Timothy Lance Catalfo (born February 23, 1959) is an American former amateur wrestler, and mixed martial artist. A professional MMA competitor from 1997 until 2003, he competed for the PRIDE Fighting Championships and King of the Cage. He was voted as having the seventh-best facial hair in MMA history by hunglodojo.com

==Early life==
Raised in Montvale, New Jersey, Catalfo attended Pascack Hills High School, where he was New Jersey state wrestling champion in 1977 in the 148-pound weight class.

==Career==
Catalfo comes from a wrestling background; he finished in fourth place at the 1980 All-American Freestyle tournament and in 1st place at the Greco-Roman Games in 1987. After this, he became a professional wrestler with the World Championship Wrestling (WCW) organization. His nickname, "Obake", was given to him by Japanese pro wrestler Yuji Nagata, and is a Japanese folklore creature. Catalfo also used this name to found the "Obake Gym" one of MMA's first independent schools.

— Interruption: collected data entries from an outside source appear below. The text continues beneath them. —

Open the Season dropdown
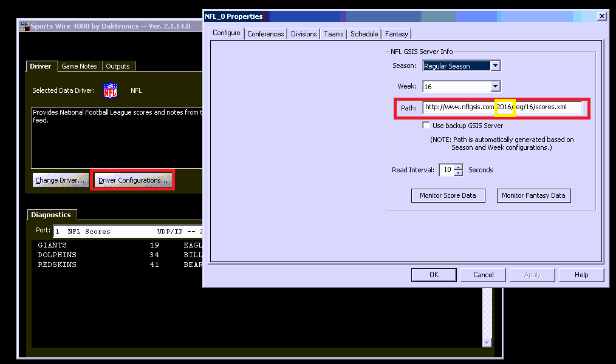Viewport: 616px width, 364px height. (x=495, y=66)
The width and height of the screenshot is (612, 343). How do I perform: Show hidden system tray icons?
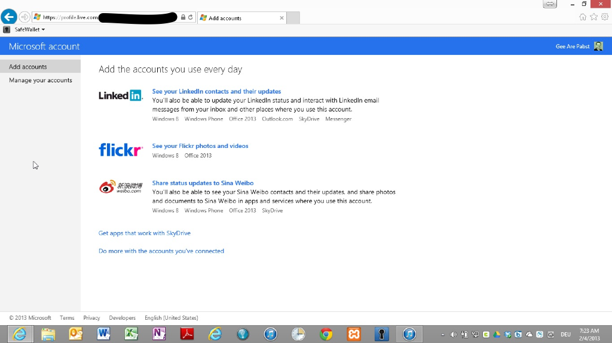click(x=442, y=335)
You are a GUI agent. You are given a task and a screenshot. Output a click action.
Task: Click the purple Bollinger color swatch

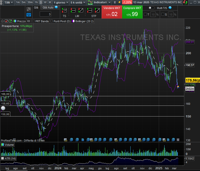73,21
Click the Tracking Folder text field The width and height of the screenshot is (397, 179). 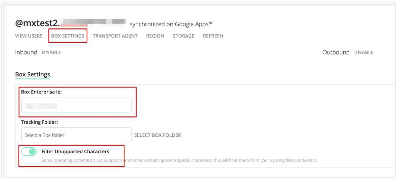pos(76,135)
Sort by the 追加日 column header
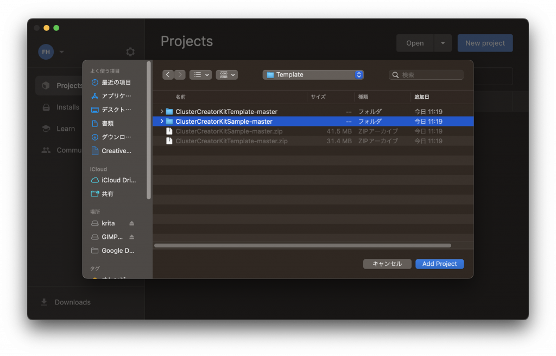The height and width of the screenshot is (356, 556). tap(422, 97)
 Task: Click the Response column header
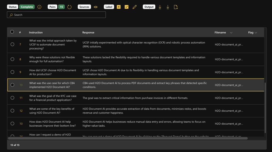coord(88,33)
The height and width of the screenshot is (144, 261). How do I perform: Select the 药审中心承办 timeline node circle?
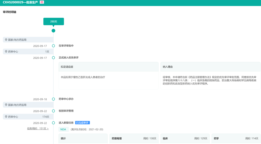tap(53, 99)
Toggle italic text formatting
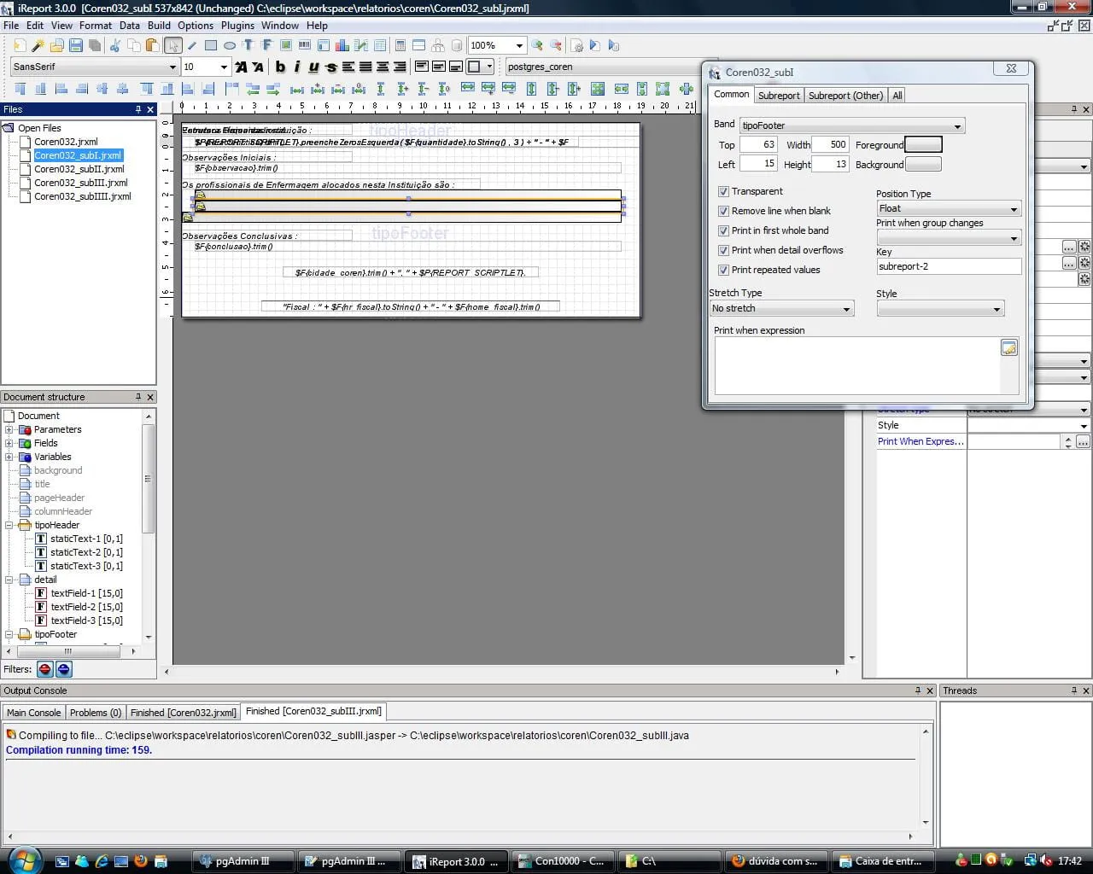This screenshot has height=874, width=1093. pos(296,67)
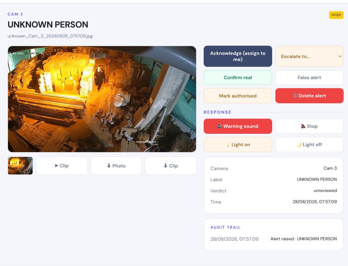Click the HIGH severity badge
Image resolution: width=348 pixels, height=266 pixels.
(336, 15)
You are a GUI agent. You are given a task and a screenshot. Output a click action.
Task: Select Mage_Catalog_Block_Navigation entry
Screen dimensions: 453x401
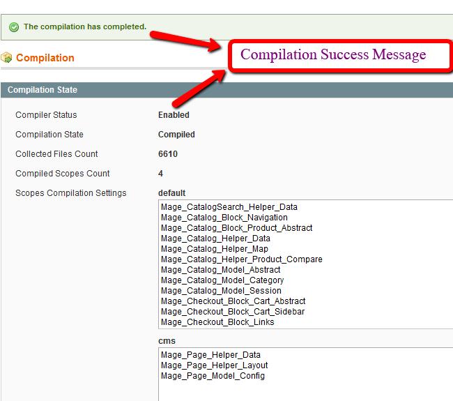pyautogui.click(x=224, y=218)
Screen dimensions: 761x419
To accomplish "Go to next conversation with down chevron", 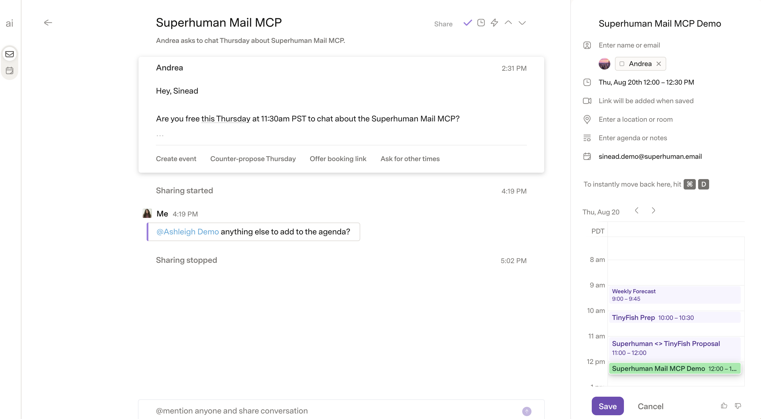I will click(x=522, y=23).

In September 1997, he debuted as a mixed martial artist and defeated his opponent Joe Pardo with a neck crank. He then went to Brazil to fight in the International Vale Tudo Championship where he won his bout via disqualification as his opponent Alexandre Ferreira eye gouged him. He returned to the cage three years later to face UFC veteran Dave Beneteau at King of the Cage 9: Showtime. Catalfo defeated Beneteau with a choke after just 25 seconds of the first round.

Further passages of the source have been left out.